**DIRECTION A:** Reproduce the passage of the zebra pleco thread below from "## Barbara Turner" to "co2 injection suitable?".
**DIRECTION B:** Extend the zebra pleco thread below, picking up after its final sentence.

# Zebra Plecos



## Barbara Turner (15 Nov 2018)

Has anyone tried keeping zebra plecos or similar sized plecs in a heavily planted high tec tank. 

Does anyone know if they go out digging at night?

Would they be okay with a monte carlo carpet? 

Would you ever see them or would they spend all day hiding?

Are the conditions with co2 injection suitable?


----------



## dw1305 (15 Nov 2018)

Hi all, 





Barbara Turner said:


> would they spend all day hiding?


I've kept a couple of _Hypancistrus_ spp., L333 and L129, and they were both incredibly reclusive. I only ever saw them at night by shining a red light on the tank and even that was enough to send them back into hiding.

They are fine in a planted tank, but they have a high oxygen requirement and need warm water, so I wouldn't risk them in a tank with CO2 injection, you would only need a very minor CO2 incident to see them off.  Most people keep them on their own, because they aren't great competitors for food. 

They don't dig, but they will excavate under rocks and wood if they don't have suitable caves, both male and females will cave if there are enough caves for them.

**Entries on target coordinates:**
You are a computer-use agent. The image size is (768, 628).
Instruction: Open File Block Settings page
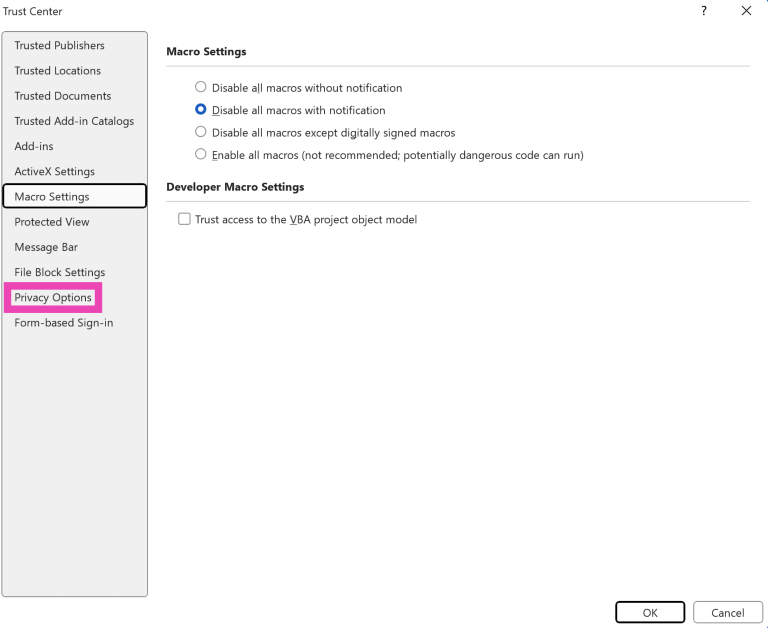[59, 272]
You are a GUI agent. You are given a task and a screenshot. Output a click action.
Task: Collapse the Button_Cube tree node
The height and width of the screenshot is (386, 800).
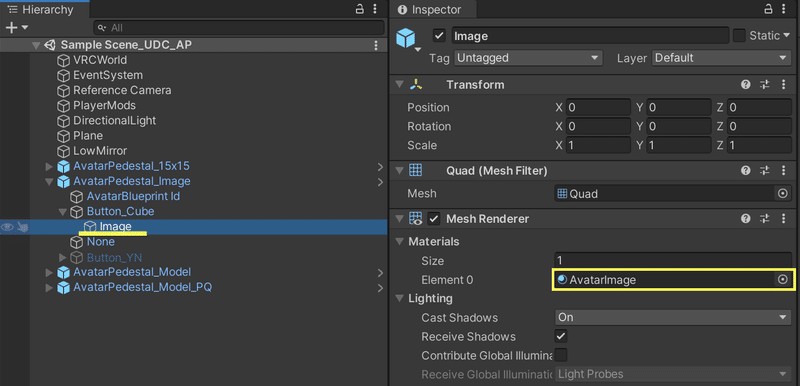pos(62,212)
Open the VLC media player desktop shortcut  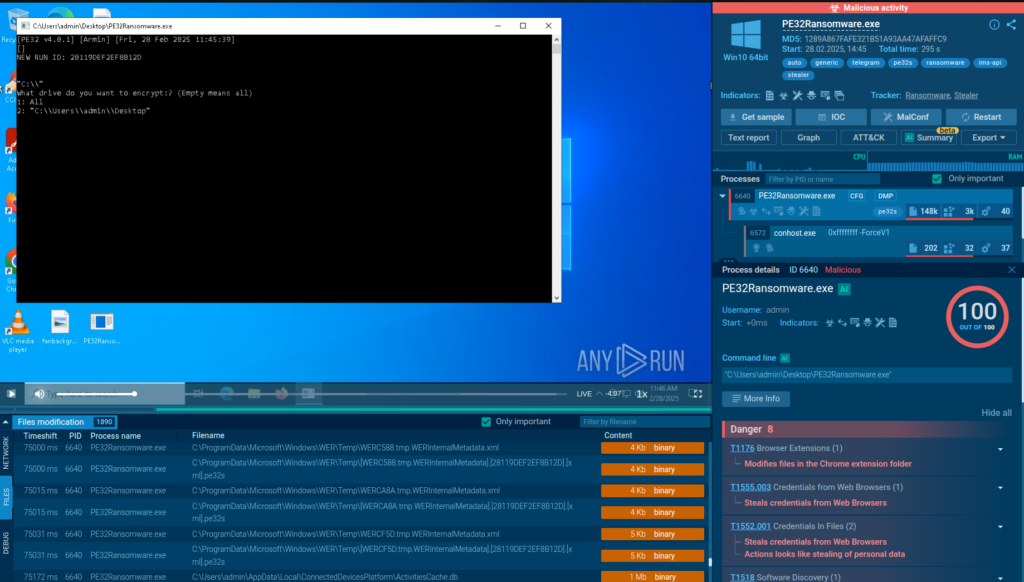(18, 327)
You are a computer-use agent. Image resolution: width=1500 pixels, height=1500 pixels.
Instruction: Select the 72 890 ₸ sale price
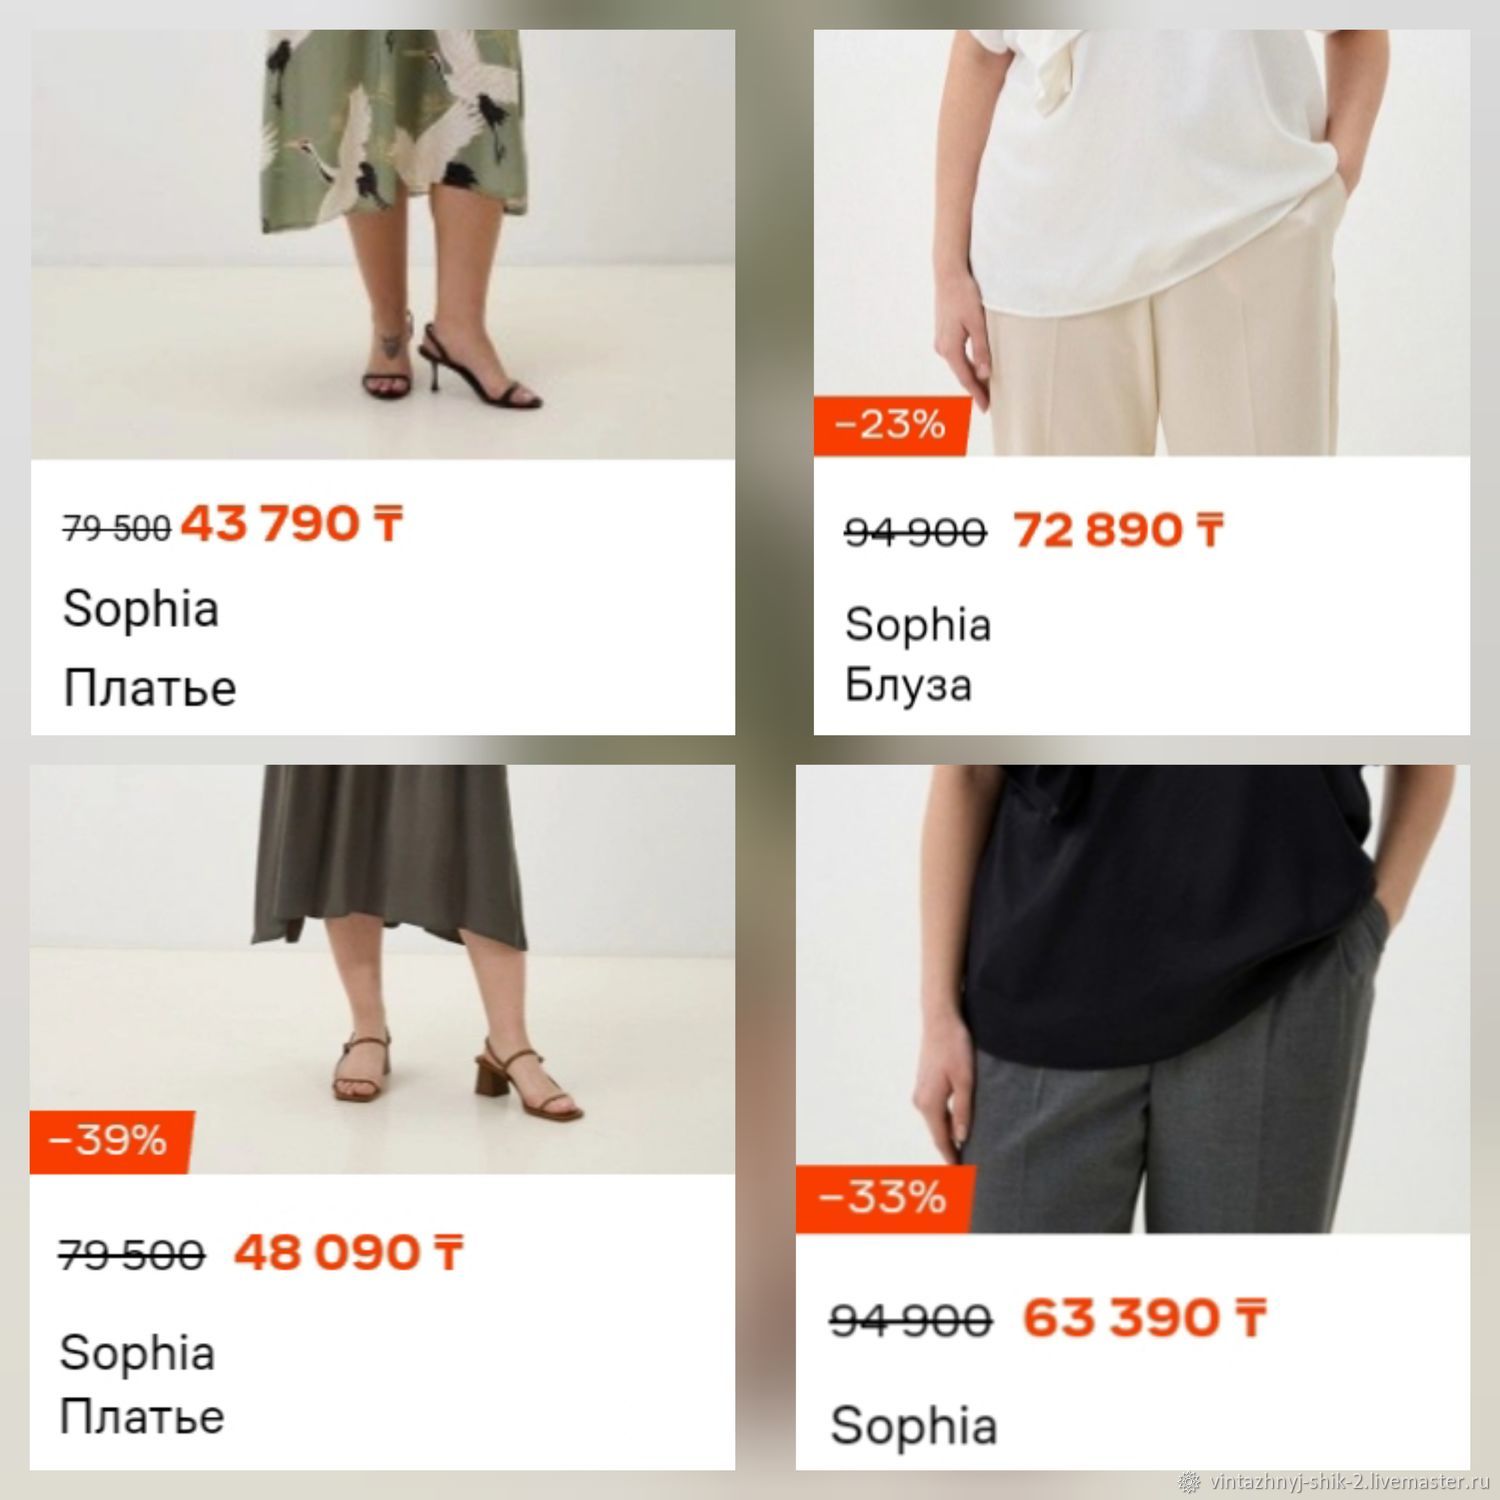[x=1118, y=530]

**TASK ANSWER A:**
## Barbara Turner (15 Nov 2018)

Has anyone tried keeping zebra plecos or similar sized plecs in a heavily planted high tec tank. 

Does anyone know if they go out digging at night?

Would they be okay with a monte carlo carpet? 

Would you ever see them or would they spend all day hiding?

Are the conditions with co2 injection suitable?

**TASK ANSWER B:**
cheers Darrel


----------



## Barbara Turner (15 Nov 2018)

dw1305 said:


> . I only ever saw them at night by shining a red light on the tank and even that was enough to send them back into hiding.



Hmmm don't sound like great value


----------



## Edvet (15 Nov 2018)

I stopped with Loricariidea when i started with plants.


----------



## Oldguy (15 Nov 2018)

Barbara Turner said:


> similar sized plecs in a heavily planted high tec tank.


Not kept zebra plecs, though greatly tempted, if only the price would crash. Have kept the poor relation the Clown plec L104 and have Hypoptopoma gulare and Red Lizards L010/a. The L104 not very good at algae control and not very visible, though immortal (15yrs or so) but alas no more. The other two species, again, omnivores, do give the plants a good vacuuming and are often visible.

Would not trust any of then with a carpet planting just from the way they tend to bulldoze their way around. I go for 'plecs' which are narrow across the pectoral fins.

I would not go very high tech with any plec, though the water currents may be of value. I aim for strong vigorous plant growth, with fish that are perky and active. Most plecs do not like very bright lighting but good plant growth breaks lines of sight and can give different horizontals in the tank and hence more territories.


----------



## alto (16 Nov 2018)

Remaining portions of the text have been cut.